The prevalence of GaRV-MS1 was found to be moderate (28.4 %) and lower than that of mitoviruses (74 %) (Botella ). However, it was relatively high in comparison with other pathogens such as Heterobasidion, where the frequency of partitivirus-infected isolates was shown to be ca. 5 % (Vainio ). The occurrence of GaRV-MS1 varied among the tested populations. Biotype A and the Spanish population in particular presented the highest rates, while biotype B and the Alpine type displayed a lower occurrence of partitiviruses. The same phenomenon was observed in GMV1 and GMV2 (Botella ), though these findings were most likely enhanced by the lower number of analysed isolates, especially from the Alpine region; nevertheless, a further explanation may be based on their mode of reproduction. Biotype A mainly reproduces via conidiospores, which is a known means of efficient transfer of mycoviruses (Polashock et al., 1997, Buck, 1998, Pearson et al., 2009), while biotype B and the Alpine type show sexual reproduction more frequently. The percentage of partitivirus-infected sexual and asexual spores can fluctuate greatly within the same species, and it is apparently determined by the combination of fungal host and virus genotypes (Tavantzis 2010). Furthermore, mycoviruses that flow through septal pores may also be constrained by fungal defence mechanisms (Leslie and Zeller, 1996, Cortesi and Milgroom, 1998, Nuss, 2011), such as the genetic self/nonself recognition system or RNA silencing (Nuss 2005). Evidence of such constraint was recently described after infection by Rosellinia necatrix partitivirus 2 (RnPV2) (Chiba ), although no phenotypic alterations were observed.

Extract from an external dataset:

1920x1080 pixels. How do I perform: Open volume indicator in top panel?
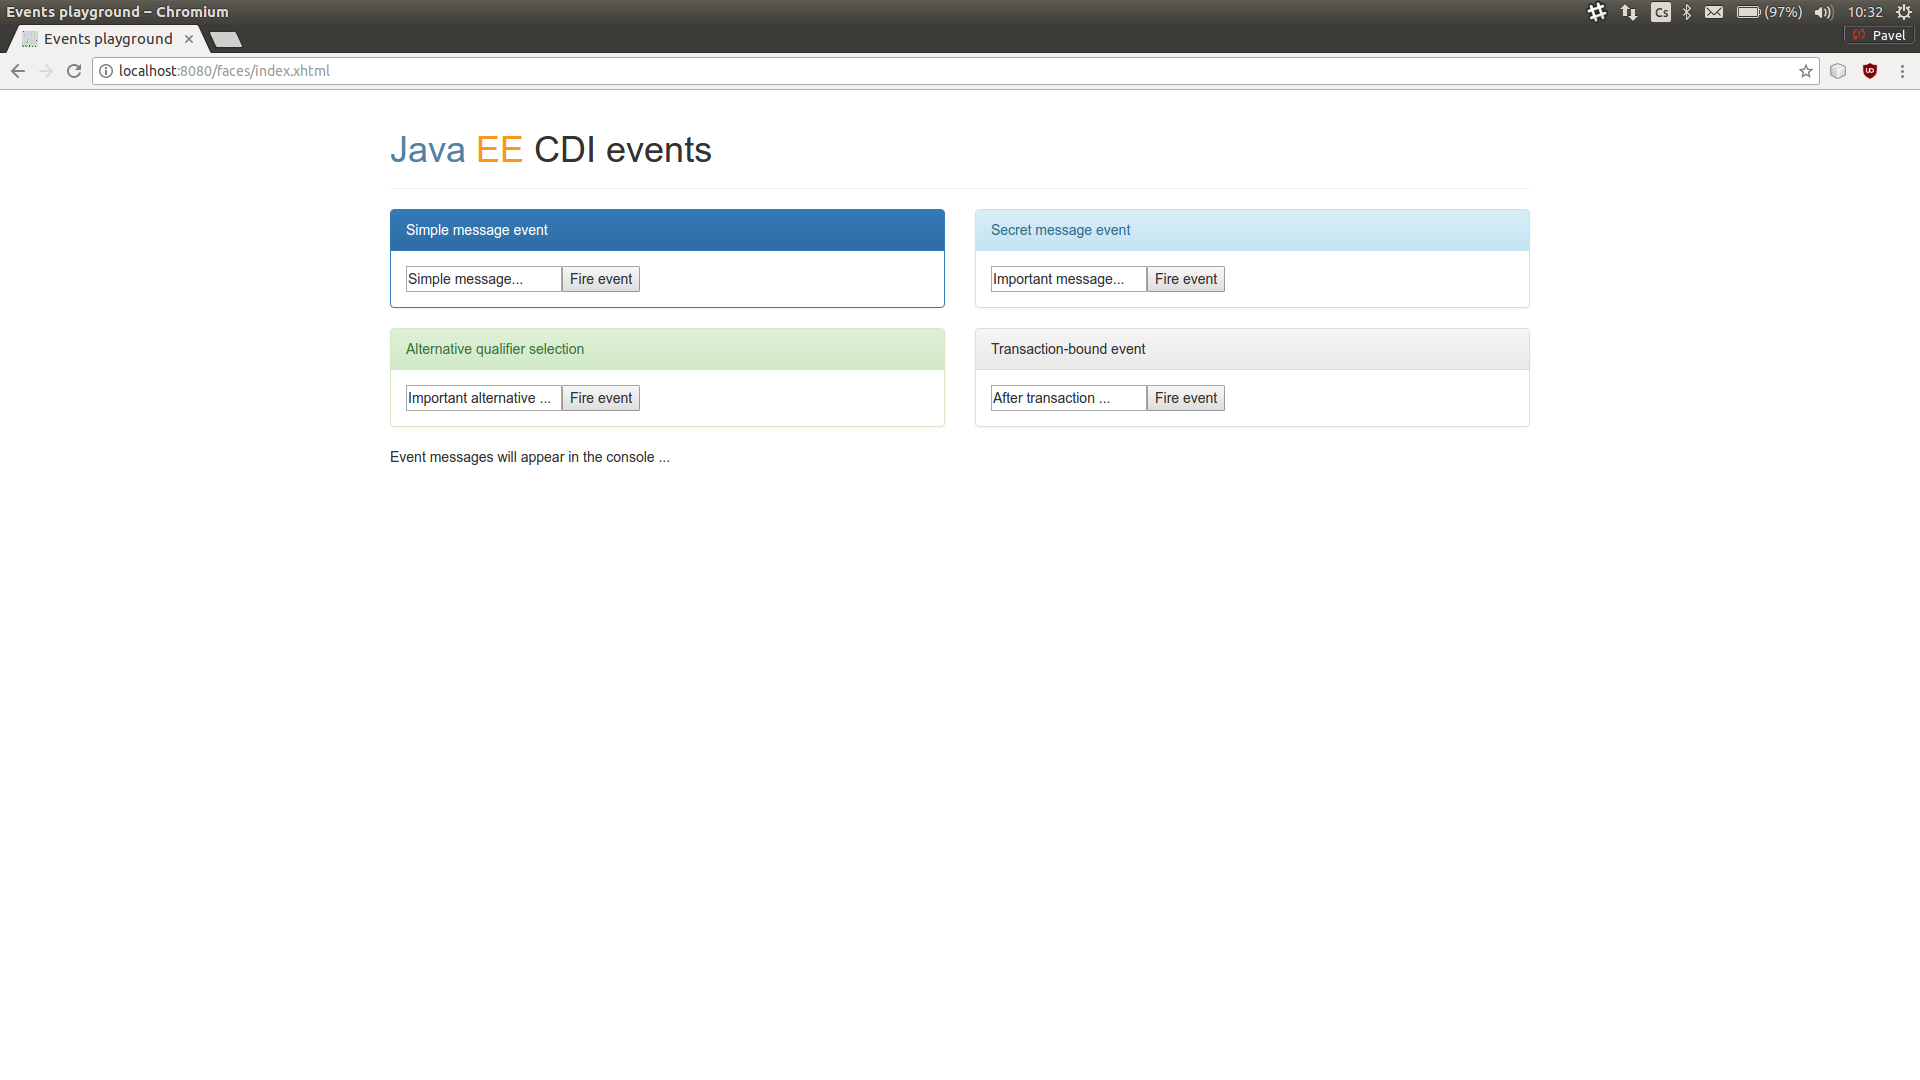pos(1824,12)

In conclusion, the partitivirus community of the European race of G. abietina appears to be composed of a single species (GaRV-MS1) with low genetic variability, which is seemingly stable within the different populations of the fungal host. This virus evolves not only through purifying selection but also to some extent via recombination. To the best of our knowledge, this is the first report of the occurrence of recombination in fungal partitiviruses.